Krikelis Dimitrios, Skoura Evangelia, Kotoula Vassiliki, Rondogianni Phivi, Pianou Nikoletta, Samartzis Alexandros, Xanthakis Ioannis, Fountzilas George, Datseris Ioannis E
Department of Medical Oncology, Papageorgiou Hospital, Nea Efkarpia Ring Road, PC 564 29, Thessaloniki, Greece.
Anticancer Res. 2014 May;34(5):2571-9.
Although Kirsten rat sarcoma (KRAS) gene mutational testing is essential for the optimal design of therapeutic strategies for colorectal cancer, it is not always feasible or reliable. In this retrospective study, we examined whether (18)F-Fluorodeoxyglucose positron-emission tomography/computed tomography ((18)F-FDG PET/CT) scans can serve as a surrogate examination for KRAS mutational testing.
KRAS codon 12 and 13 mutational status was tested in 44 colorectal primary tumors and was compared with the (18)F-FDG PET/CT maximum standardized uptake value (SUVmax) values of the respective metastatic lesions. Glucose transporter-1 (GLUT1) mRNA levels were also measured in colorectal primary tumors.
No statistically significant correlation between (18)F-FDG PET/CT SUVmax values and KRAS mutation status was found (parametric t-test: p=0.4753; non-parametric Kruskal-Wallis test: p=0.51). This result cannot be attributed to the effect of differing GLUT1 mRNA levels, as shown by multivariate analysis.
Our study failed to promote (18)F-FDG PET/CT uptake as a surrogate examination for KRAS mutation testing.

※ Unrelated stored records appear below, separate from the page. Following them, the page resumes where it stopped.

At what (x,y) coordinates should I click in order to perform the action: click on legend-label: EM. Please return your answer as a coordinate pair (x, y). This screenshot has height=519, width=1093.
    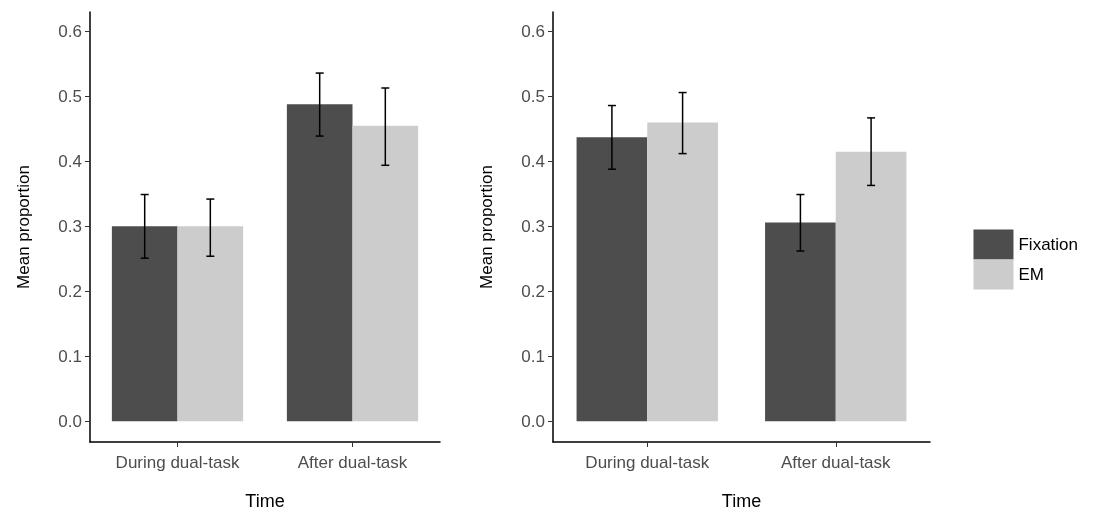
    Looking at the image, I should click on (1031, 274).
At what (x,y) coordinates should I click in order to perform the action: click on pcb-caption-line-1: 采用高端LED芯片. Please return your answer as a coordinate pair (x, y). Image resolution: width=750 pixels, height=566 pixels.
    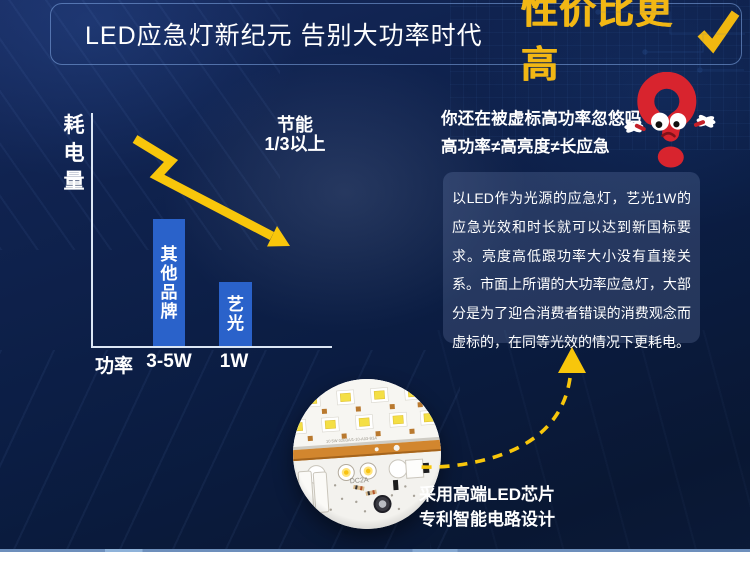
    Looking at the image, I should click on (487, 494).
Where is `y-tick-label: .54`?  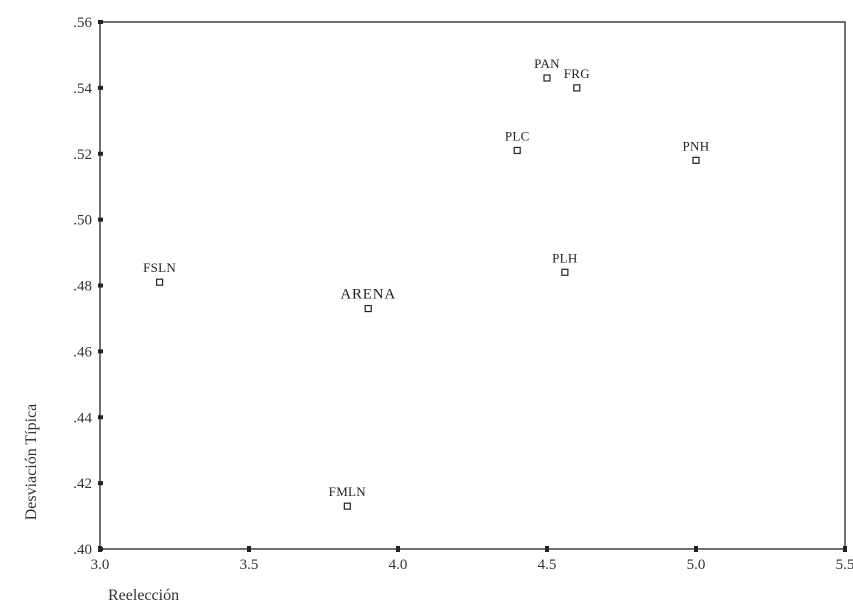
y-tick-label: .54 is located at coordinates (82, 89).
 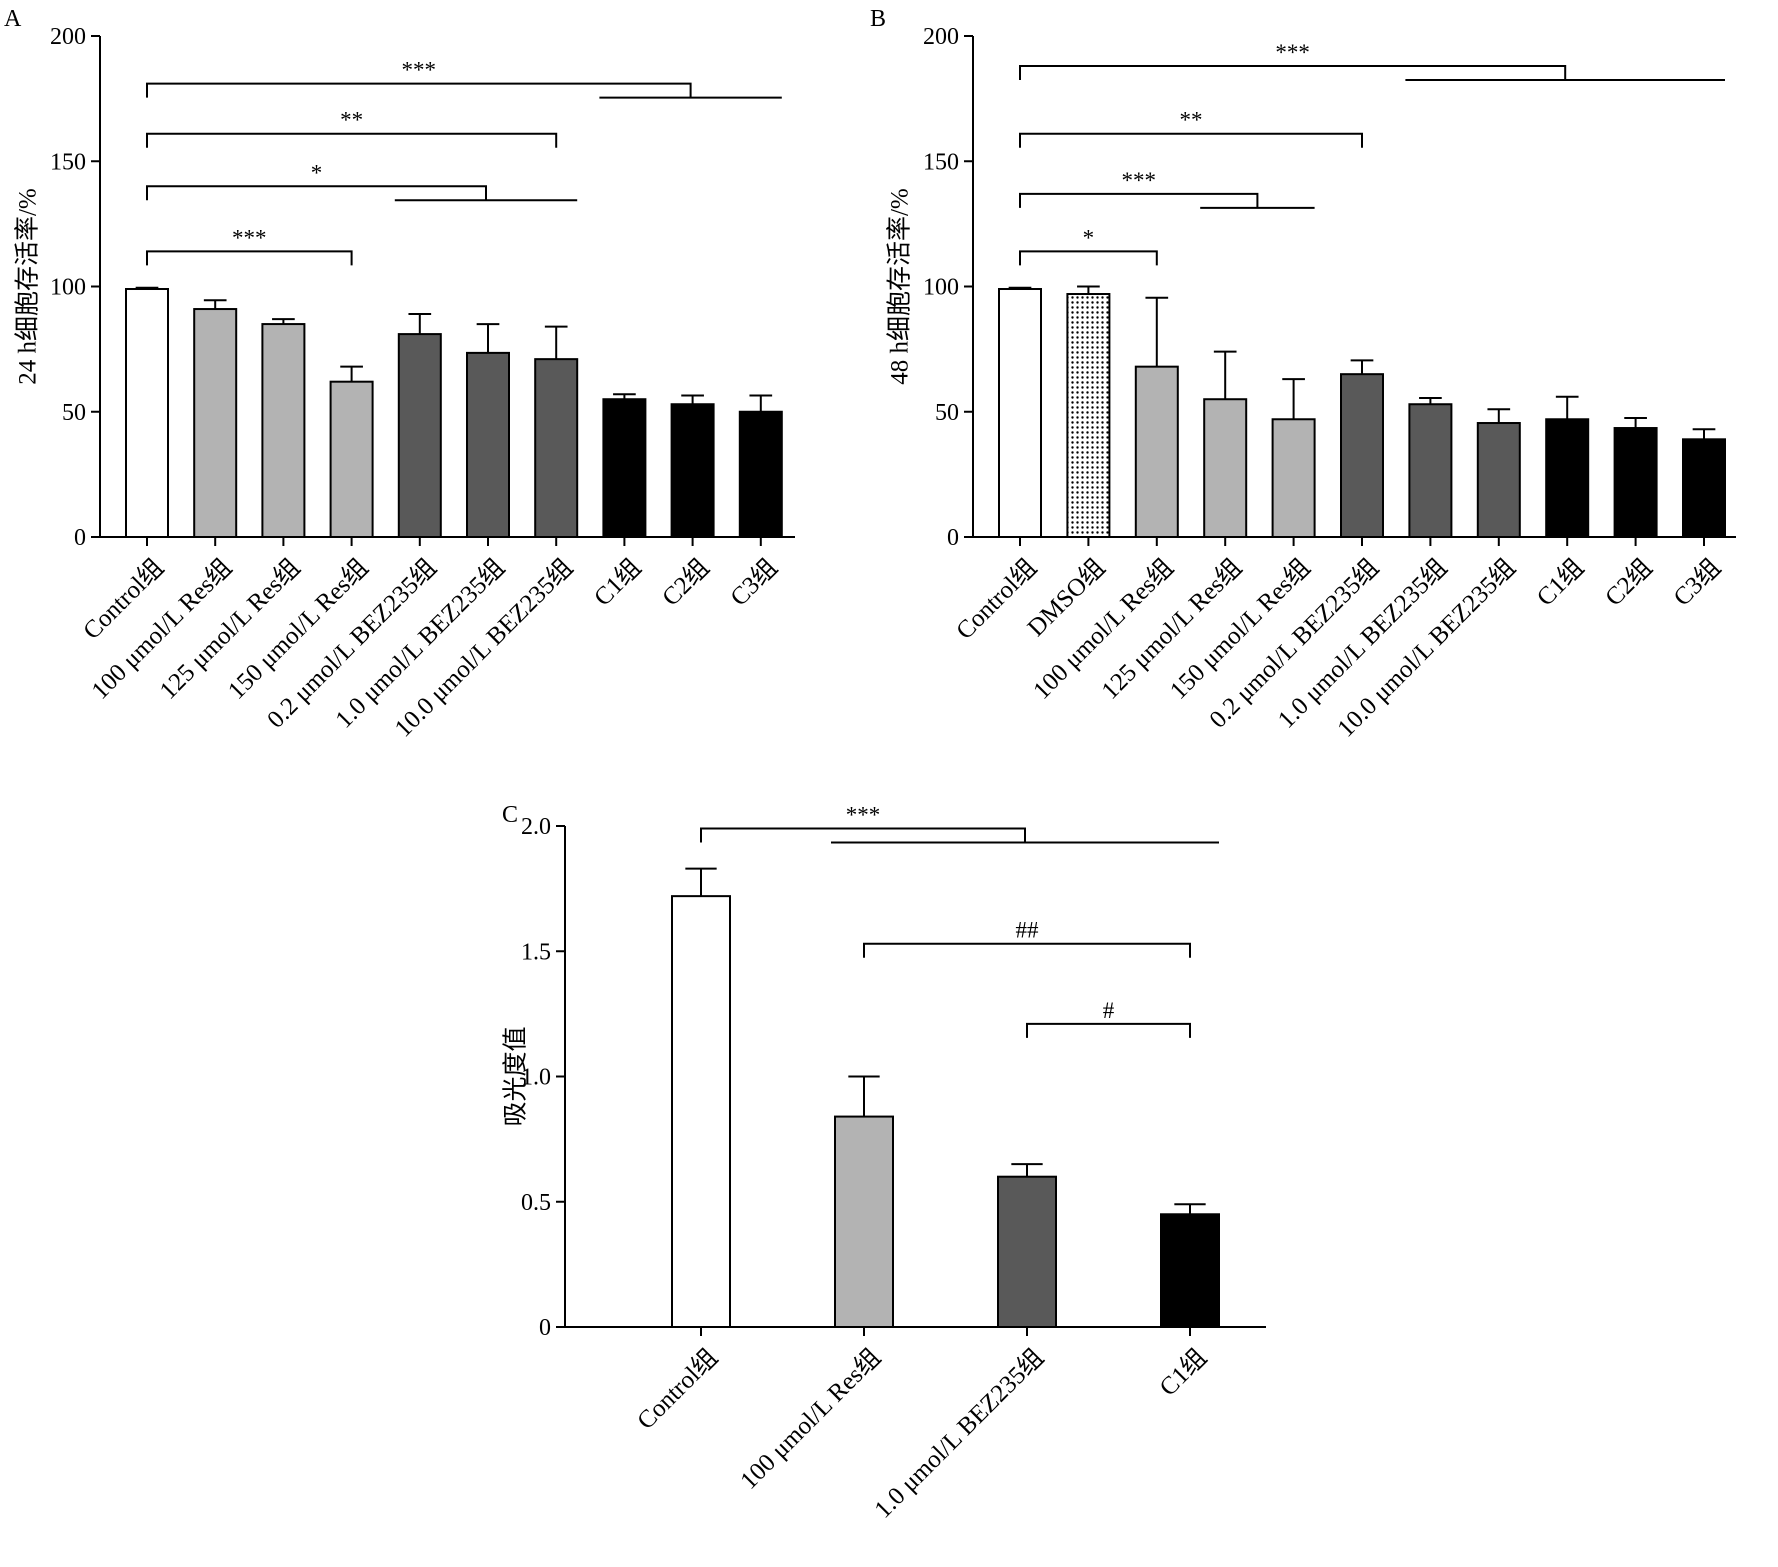 What do you see at coordinates (516, 1076) in the screenshot?
I see `y-axis-title: 吸光度值` at bounding box center [516, 1076].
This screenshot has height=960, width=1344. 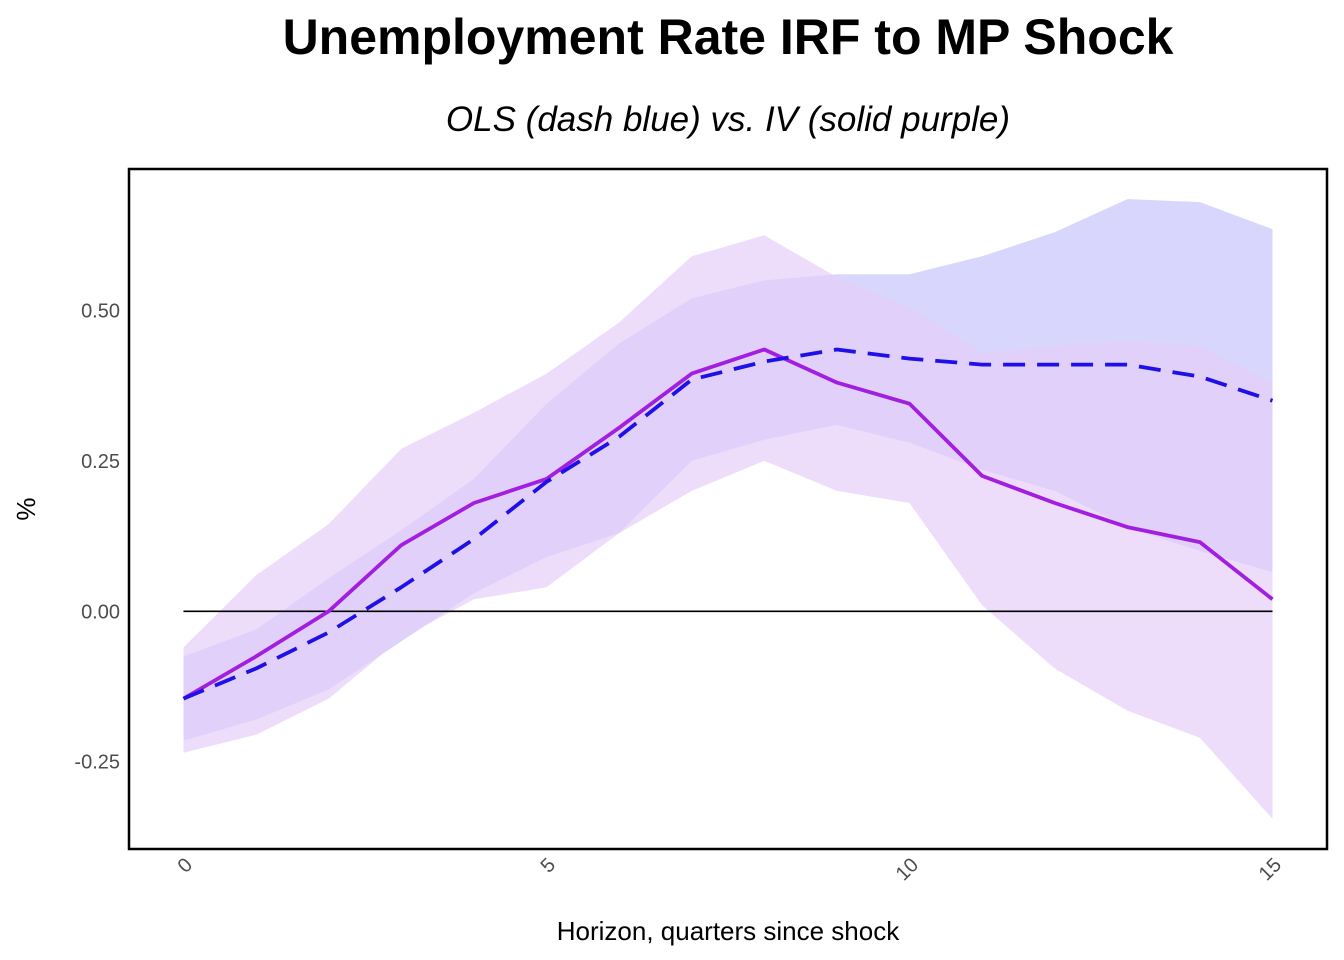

尽管 Kirsten 大鼠肉瘤(KRAS)基因突变检测对于结直肠癌治疗策略的优化设计至关重要,但它并不总是可行或可靠的。在这项回顾性研究中,我们检查了氟代脱氧葡萄糖正电子发射断层扫描/计算机断层扫描(18F-FDG PET/CT)扫描是否可以作为 KRAS 基因突变检测的替代检查。
对 44 例结直肠癌原发性肿瘤进行 KRAS 密码子 12 和 13 的突变状态检测,并与相应转移病灶的 18F-FDG PET/CT 最大标准化摄取值(SUVmax)进行比较。还测量了结直肠癌原发性肿瘤中葡萄糖转运蛋白-1(GLUT1)的 mRNA 水平。
未发现 18F-FDG PET/CT SUVmax 值与 KRAS 突变状态之间存在统计学显著相关性(参数 t 检验:p = 0.4753;非参数 Kruskal-Wallis 检验:p = 0.51)。多变量分析表明,该结果不能归因于不同 GLUT1 mRNA 水平的影响。
我们的研究未能将 18F-FDG PET/CT 摄取作为 KRAS 突变检测的替代检查。